De muchos de ellos he hablado anteriormente, como de don Manuel Pecellín, doña Maricarmen, doña Beli, doña Loli Márquez, don Ramón Tamudo, don Manuel Moralo Murillo o doña Teresa Quintanilla. Pero merecería purgar mis penas en las calderas del mismísimo Infierno si alguna vez les niego el saludo a ellos y tantos otros como don Antonio Burgos, don José Luis Álvarez, don Pedro Carabia (para nosotros Peter), doña Guadalupe Blanco, doña Guadalupe Carapeto, doña Matilde Cuevas, mi querida “Queti” del Rosal y tantísimos en los que desgraciadamente ahora no caigo.
Sirva este artículo como llamada de atención para los de mi quinta, en especial para aquellos desagradecidos y maleducados que tan pronto olvidaron a quienes dedicaron parte de su vida a formarlos como personas.

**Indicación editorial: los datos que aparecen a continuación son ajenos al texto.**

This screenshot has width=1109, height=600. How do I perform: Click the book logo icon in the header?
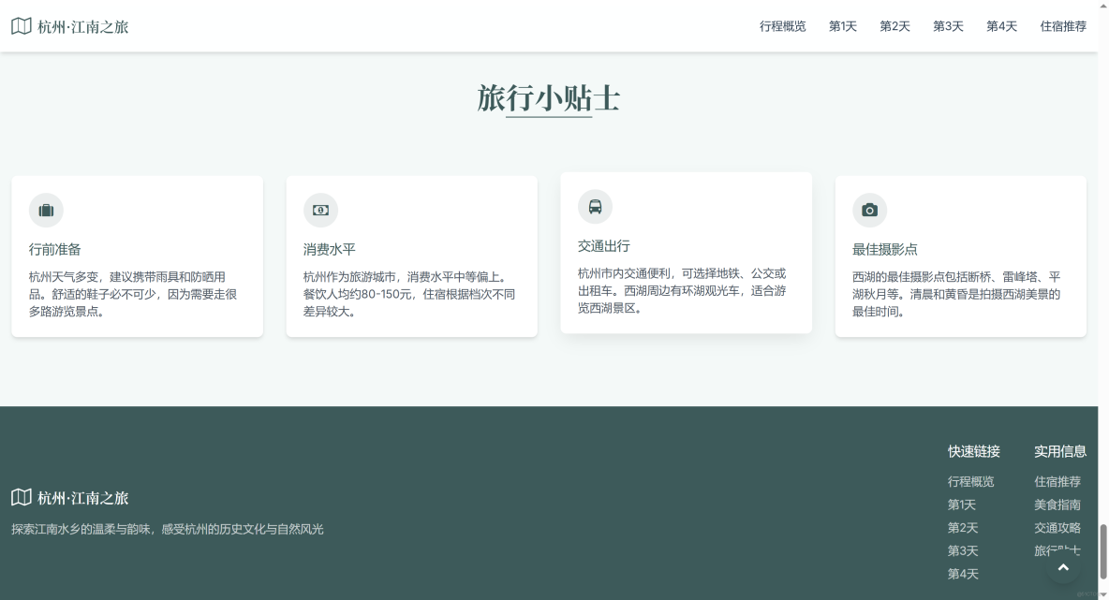(20, 26)
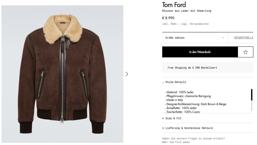Add jacket to wishlist with star icon

point(245,52)
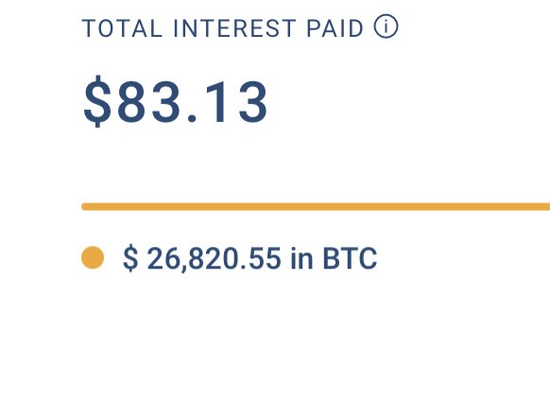Click the word TOTAL in the heading
Screen dimensions: 550x403
[123, 28]
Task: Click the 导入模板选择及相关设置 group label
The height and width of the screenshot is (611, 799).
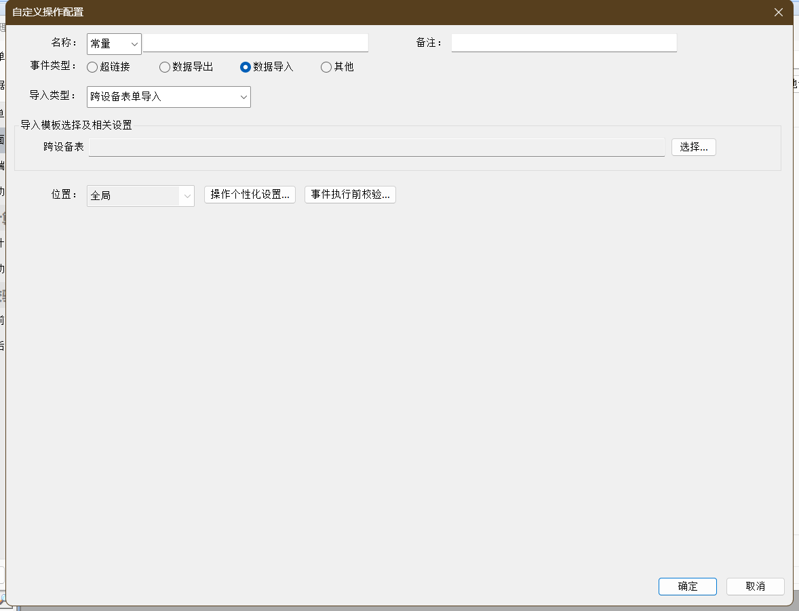Action: tap(76, 125)
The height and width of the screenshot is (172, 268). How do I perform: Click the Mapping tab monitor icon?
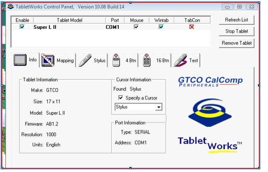(x=48, y=60)

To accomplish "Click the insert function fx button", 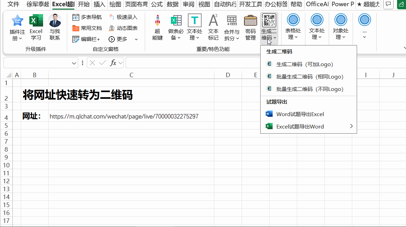I will point(113,63).
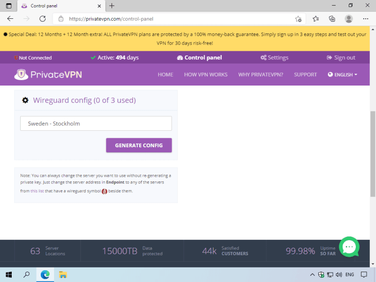
Task: Show hidden system tray icons chevron
Action: pos(313,274)
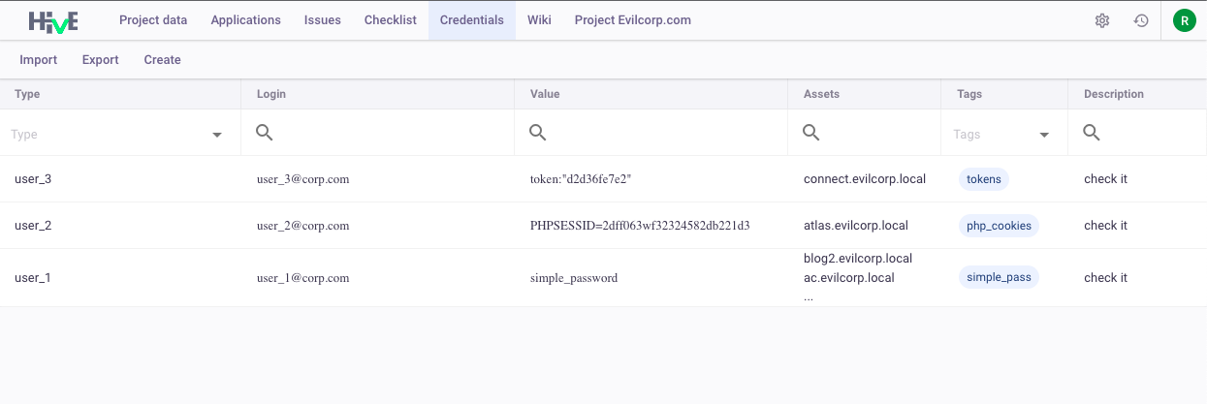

Y también, como punto y final, quiero dedicarles a los adolescentes de hoy en día una frase lapidaria que cantaban mis amigos “Los Murallitas” en los Carnavales del pasado año “Aunque a tu edad todo te parezca una movida, y todas las clases te resulten aburridas, ten respeto por el que pretende, enseñarte algo más en la vida”.